February 9, 2021 by Greg Meckbach
An Ontario-based restaurant company whose sales dropped more than 50% during the pandemic may be taking legal action against its business interruption insurer.
In a recent securities filing, SIR Royalty Income Fund said its business interruption claim from the COVID-19 pandemic was denied. Burlington, Ont.-based Serviced Inspired Restaurants (SIR) has more than 50 eateries in Canada. SIR’s brands include Jack Astor’s Bar and Grill, Scaddabush Italian Kitchen & Bar, and Canyon Creek, among others.
Same-restaurant sales were down about 54% during the nine months ending Nov. 17, 2020, compared to the same period in 2019, reported SIR Royalty Income Fund, a publicly-traded income trust fund.
“SIR’s insurer has denied any business interruption claims due to COVID-19 closures. However, SIR continues to pursue its claim through legal avenues. There can be no assurance this action will be successful,” SIR Royalty Income Fund said in a January 6 securities filing.
Canadian Underwriter reached out to SIR’s media relations contact asking whether the company has filed a statement of claim in court against its insurer, and on what grounds the insurer said it was denying the BI claim. Canadian Underwriter has not heard back from SIR, which has not identified its insurer.
Business interruption policy wordings vary. Some require an actual property loss before BI coverage kicks in, while others cover BI if access to the client’s businesses is denied because of an action on the part of a civil authority or if the client loses income after a disease outbreak within a certain distance of the premises. It is not clear what coverage wordings or exclusions were in SIR’s business interruption policies.
COVID-19 was declared a pandemic Mar. 11 by the World health Organization.
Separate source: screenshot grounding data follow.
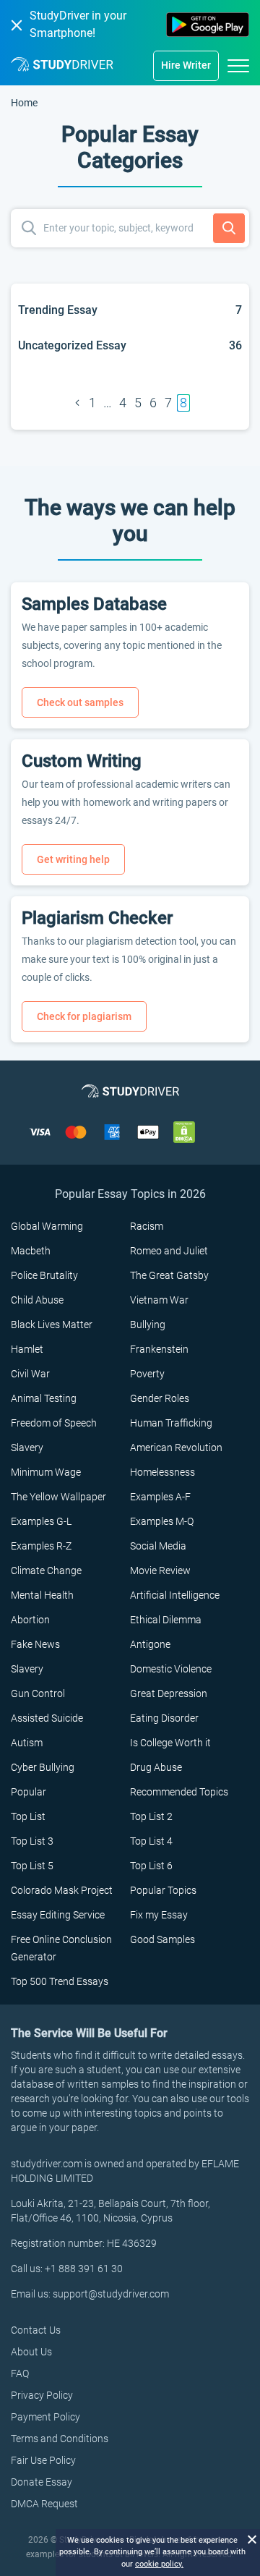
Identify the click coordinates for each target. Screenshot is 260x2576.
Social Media (158, 1546)
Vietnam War (159, 1300)
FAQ (20, 2373)
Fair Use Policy (43, 2460)
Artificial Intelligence (175, 1595)
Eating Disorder (164, 1718)
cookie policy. (159, 2564)
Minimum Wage (46, 1472)
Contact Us (36, 2330)
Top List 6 (151, 1865)
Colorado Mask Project (62, 1890)
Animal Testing (44, 1398)
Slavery (27, 1447)
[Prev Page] (77, 402)
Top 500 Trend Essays (59, 1981)
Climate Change (46, 1570)
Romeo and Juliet (169, 1251)
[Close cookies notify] (251, 2538)
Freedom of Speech (54, 1423)
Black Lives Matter (51, 1324)
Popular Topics (163, 1890)
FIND (229, 229)
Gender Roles (159, 1398)
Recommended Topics (179, 1792)
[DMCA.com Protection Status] (184, 1131)
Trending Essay (58, 310)
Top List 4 (151, 1841)
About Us (31, 2352)
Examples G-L (41, 1521)
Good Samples (162, 1939)
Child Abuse (37, 1300)
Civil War (30, 1374)
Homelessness (162, 1472)
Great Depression (168, 1693)
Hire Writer (186, 65)
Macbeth (31, 1251)
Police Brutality (44, 1275)
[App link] (207, 24)
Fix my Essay (159, 1915)
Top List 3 (32, 1841)
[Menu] (238, 65)
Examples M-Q (162, 1521)
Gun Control (38, 1693)
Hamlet (27, 1349)
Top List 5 (32, 1865)
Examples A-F (160, 1496)
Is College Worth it (170, 1742)
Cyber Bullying (42, 1767)
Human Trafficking (171, 1423)
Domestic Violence (171, 1669)
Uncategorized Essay (72, 345)
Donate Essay (41, 2482)
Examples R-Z (41, 1546)
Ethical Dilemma (166, 1619)
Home (24, 103)
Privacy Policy (42, 2395)
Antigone (150, 1644)
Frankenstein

SIR initially stopped dining room service at all of its restaurants Mar. 16. It continued to offer takeout and delivery services at some of its Jack Astor’s and Scaddabush restaurants, while some of its restaurants closed completely, the firm said in a securities filing.
Some SIR restaurants initially partly re-opened their dining rooms in the summer of 2020. But Ontario, where most of SIR’s restaurants are located, has been subject to a stay-at-home order since Jan. 14.
Effective Jan. 8, 2021, SIR announced the permanent closure of two of its Canyon Creek restaurants – one at Square One in Mississauga and the other near the Scarborough Town Centre. Canyon Creek’s same-store sales were down more than 90% during the nine months ending Nov. 17, 2020, compared to the same period in 2019.
“The hospitality industry has faced, and continues to face, significant challenges related to continuing updates to restrictions imposed by federal, provincial, and municipal governments,” SIR said in a securities filing. “Restaurants have incurred significant costs to implement strict safety protocols for both patio and indoor dining, including the installation of plexiglass barriers in dining rooms, expansion of patios, adding heaters to extend patio dining season, [and] swift changes to operations to increase take-out and delivery offerings when restaurants were 100% reliant on take-out and delivery during the months of May and June 2020.”
SIR reported a net loss of $44.58 million for the nine months ending Sept. 30, 2020, compared to a net income of $14.38 million for the nine months ending Sept. 30, 2019.
“Reduced services and restaurant closures have resulted in material declines to sales at SIR restaurants. Limited capacity re-openings, or full closures, of in-restaurant and outdoor-patio dining will continue to result in material declines to sales at SIR restaurants,” the company said.
Although Ontario started to gradually re-open during the summer of 2020, COVID-19 case counts started to rise this past fall. New measures that took effect Oct. 10, in the Toronto and Ottawa areas, resulted in the closure of indoor dining at more than 30 SIR restaurants.
As of Nov. 7, 2020, dining rooms in the Toronto, Ottawa, Peel, and York regions were permitted to re-open, SIR noted.
But later in November, changes to Ontario COVID-19 rules meant that indoor dining capacity in the “red” zones was limited to 10 guests. That measure affected 35 SIR restaurants in the Toronto, Peel, York, Halton and Hamilton regions. Then on Nov. 23, 25 SIR restaurants in the Toronto and Peel regions had to close indoor and patio dining because those regions moved into the grey/lockdown zones.
On Boxing Day, SIR closed all of its Ontario dining rooms, bars, and patios due to the provincial state of emergency that took effect the day after Christmas.